One of the elements of race and class that has received very little comment in the annals of history is the aggregation of slaves in the early United States of America. Even when the matter is acknowledged, the full impact is never really acknowledged. In 1783, the Colonies of the United States came together to establish the Articles of Confederation. One of the issues that arose was the matter of representation. The question was asked, should slaves be included in the count of population of the states or should they be assessed as property for the purpose of taxation. The southern states, obviously those who held the greater number of slaves proposed that their slaves should be counted for purposes of representation. The northern states of those with few or no slaves at all thought that they should be assessed as property for the purpose of taxation.
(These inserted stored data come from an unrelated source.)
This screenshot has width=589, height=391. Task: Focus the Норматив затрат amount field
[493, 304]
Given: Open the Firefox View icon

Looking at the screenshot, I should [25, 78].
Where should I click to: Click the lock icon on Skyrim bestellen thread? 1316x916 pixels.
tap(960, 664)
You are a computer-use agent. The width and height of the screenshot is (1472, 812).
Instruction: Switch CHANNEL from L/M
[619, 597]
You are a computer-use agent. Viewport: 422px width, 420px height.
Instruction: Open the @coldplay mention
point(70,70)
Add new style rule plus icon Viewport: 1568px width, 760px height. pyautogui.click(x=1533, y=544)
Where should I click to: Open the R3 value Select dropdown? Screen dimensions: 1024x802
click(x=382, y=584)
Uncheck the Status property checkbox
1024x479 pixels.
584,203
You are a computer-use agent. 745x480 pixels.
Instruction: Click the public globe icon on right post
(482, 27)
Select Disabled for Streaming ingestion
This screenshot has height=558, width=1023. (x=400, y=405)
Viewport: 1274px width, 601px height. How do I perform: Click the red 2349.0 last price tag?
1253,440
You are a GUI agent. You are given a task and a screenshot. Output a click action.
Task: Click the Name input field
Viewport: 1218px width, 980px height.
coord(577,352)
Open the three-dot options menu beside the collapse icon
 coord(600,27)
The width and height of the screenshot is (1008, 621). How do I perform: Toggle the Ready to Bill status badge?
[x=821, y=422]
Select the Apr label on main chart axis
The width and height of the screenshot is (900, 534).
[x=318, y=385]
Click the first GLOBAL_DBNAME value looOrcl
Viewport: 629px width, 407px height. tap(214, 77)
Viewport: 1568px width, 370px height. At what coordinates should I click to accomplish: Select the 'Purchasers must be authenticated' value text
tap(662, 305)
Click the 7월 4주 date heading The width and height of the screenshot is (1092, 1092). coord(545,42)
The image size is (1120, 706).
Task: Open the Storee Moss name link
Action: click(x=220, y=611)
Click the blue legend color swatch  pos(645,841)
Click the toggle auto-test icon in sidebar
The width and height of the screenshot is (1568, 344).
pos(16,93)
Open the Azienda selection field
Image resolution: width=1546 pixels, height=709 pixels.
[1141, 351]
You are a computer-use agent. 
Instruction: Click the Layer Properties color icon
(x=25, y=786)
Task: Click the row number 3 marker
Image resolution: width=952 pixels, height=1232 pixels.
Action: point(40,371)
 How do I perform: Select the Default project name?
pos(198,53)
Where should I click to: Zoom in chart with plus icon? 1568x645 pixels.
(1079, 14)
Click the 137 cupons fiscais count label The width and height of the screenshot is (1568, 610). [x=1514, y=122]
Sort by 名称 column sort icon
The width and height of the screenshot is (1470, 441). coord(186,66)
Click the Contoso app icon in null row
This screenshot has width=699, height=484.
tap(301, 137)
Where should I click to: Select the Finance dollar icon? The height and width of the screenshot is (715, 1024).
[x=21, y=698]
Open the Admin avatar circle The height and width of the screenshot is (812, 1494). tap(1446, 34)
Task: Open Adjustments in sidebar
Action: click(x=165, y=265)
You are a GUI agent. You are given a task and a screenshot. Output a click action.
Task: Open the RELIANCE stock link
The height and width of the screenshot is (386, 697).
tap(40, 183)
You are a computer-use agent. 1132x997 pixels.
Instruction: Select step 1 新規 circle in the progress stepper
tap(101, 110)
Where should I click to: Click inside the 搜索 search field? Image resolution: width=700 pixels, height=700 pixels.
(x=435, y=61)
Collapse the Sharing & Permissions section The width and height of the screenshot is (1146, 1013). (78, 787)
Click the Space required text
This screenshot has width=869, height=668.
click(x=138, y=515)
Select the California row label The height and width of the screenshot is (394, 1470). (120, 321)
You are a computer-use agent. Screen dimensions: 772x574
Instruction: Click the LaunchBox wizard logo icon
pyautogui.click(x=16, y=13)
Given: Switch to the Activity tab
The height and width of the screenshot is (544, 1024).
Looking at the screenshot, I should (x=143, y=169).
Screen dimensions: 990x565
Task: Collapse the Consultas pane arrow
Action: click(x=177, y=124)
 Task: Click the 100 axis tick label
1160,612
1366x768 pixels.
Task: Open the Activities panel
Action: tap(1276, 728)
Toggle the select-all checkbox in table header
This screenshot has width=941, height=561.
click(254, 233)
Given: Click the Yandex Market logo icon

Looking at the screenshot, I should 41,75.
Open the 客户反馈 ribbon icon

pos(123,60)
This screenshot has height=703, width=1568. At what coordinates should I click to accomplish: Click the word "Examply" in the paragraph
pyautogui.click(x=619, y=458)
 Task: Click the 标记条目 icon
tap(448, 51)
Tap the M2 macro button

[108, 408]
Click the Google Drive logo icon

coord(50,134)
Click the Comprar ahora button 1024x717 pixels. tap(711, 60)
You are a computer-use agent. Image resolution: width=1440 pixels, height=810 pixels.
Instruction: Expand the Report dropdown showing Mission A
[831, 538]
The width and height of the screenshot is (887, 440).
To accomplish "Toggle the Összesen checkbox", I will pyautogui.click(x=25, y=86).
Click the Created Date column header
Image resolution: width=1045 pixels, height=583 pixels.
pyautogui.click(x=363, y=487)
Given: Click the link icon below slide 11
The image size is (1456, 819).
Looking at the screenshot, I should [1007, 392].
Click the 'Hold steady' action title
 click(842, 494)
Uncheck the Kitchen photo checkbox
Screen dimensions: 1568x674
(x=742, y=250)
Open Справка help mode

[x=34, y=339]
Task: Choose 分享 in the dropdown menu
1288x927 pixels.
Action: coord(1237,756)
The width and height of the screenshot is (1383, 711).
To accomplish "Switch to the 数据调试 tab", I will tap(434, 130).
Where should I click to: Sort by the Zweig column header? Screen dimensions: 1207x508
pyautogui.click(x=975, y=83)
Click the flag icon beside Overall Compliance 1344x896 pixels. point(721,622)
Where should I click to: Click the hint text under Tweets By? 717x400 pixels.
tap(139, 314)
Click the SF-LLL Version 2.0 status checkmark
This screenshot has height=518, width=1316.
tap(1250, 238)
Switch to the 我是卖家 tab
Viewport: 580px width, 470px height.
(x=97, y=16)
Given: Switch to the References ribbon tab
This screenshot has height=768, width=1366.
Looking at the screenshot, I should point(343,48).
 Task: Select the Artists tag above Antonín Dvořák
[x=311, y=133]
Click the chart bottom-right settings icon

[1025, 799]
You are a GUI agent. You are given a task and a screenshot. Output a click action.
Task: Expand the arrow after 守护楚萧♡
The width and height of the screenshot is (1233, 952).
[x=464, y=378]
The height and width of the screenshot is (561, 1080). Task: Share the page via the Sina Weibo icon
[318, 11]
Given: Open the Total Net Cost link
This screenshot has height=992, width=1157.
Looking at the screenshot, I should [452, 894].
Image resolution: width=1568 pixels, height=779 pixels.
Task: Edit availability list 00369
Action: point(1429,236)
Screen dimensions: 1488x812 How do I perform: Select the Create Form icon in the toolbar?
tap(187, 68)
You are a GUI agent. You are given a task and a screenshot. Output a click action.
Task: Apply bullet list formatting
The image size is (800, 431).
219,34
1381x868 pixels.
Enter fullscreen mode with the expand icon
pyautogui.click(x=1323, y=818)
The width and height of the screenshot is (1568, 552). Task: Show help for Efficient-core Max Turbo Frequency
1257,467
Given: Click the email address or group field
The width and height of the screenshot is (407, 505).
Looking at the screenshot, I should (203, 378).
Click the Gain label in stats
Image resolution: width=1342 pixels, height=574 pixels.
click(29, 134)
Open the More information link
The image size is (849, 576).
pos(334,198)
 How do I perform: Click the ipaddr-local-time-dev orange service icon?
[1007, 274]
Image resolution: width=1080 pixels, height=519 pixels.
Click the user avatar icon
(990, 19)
“A contentious issue at the
Constitutional Convention was whether slaves would be counted as part of the population in determining representation of the states in the Congress or would instead be considered property and, as such, not be considered for purposes of representation. Delegates from states with a large population of slaves argued that slaves should be considered persons in determining representation, but as property if the new government were to levy taxes on the states on the basis of population. Delegates from states where slavery had become rare argued that slaves should be included in taxation, but not in determining representation.”Constitutional Rights Foundation - "The Constitution and Slavery:" Retrieved November 21, 2007

It is to the day ironic, that it was a liberal northern delegate, James Wilson of Pennsylvania, who proposed the Three-Fifths Compromise, as a way to gain southern support for a new framework of government.


“So it was that on the
17th of July 1787, the Three-fifths Compromise was enacted. The issue of how to count slaves split the delegates into two groups. The northerners regarded slaves as property who should receive no representation. Southerners demanded that Blacks be counted with whites. The compromise clearly reflected the strength of the pro-slavery forces at the convention. The “Three-fifths Compromise” allowed a state to count three fifths of each Black person in determining political representation in the House. Rather than halting or slowing the importation of slaves in the south, slavery had been given a new life — a political life. Even when the law stopped the importing of new slaves in 1808, the south continued to increase its overall political status and electoral votes by adding and breeding slaves illegally. The Three-fifths Compromise would not be challenged again until the Dred Scott case in 1856. “The Three Fifths Compromise,” The African American Registry Website

This definition of a slave as three-fifths of a person, even though arrived at for political reasons, seems to have settled into the psyche of many a generation following. The controversy over a slave’s citizenship continued until as was quoted above, the Dred Scott Case in 1856.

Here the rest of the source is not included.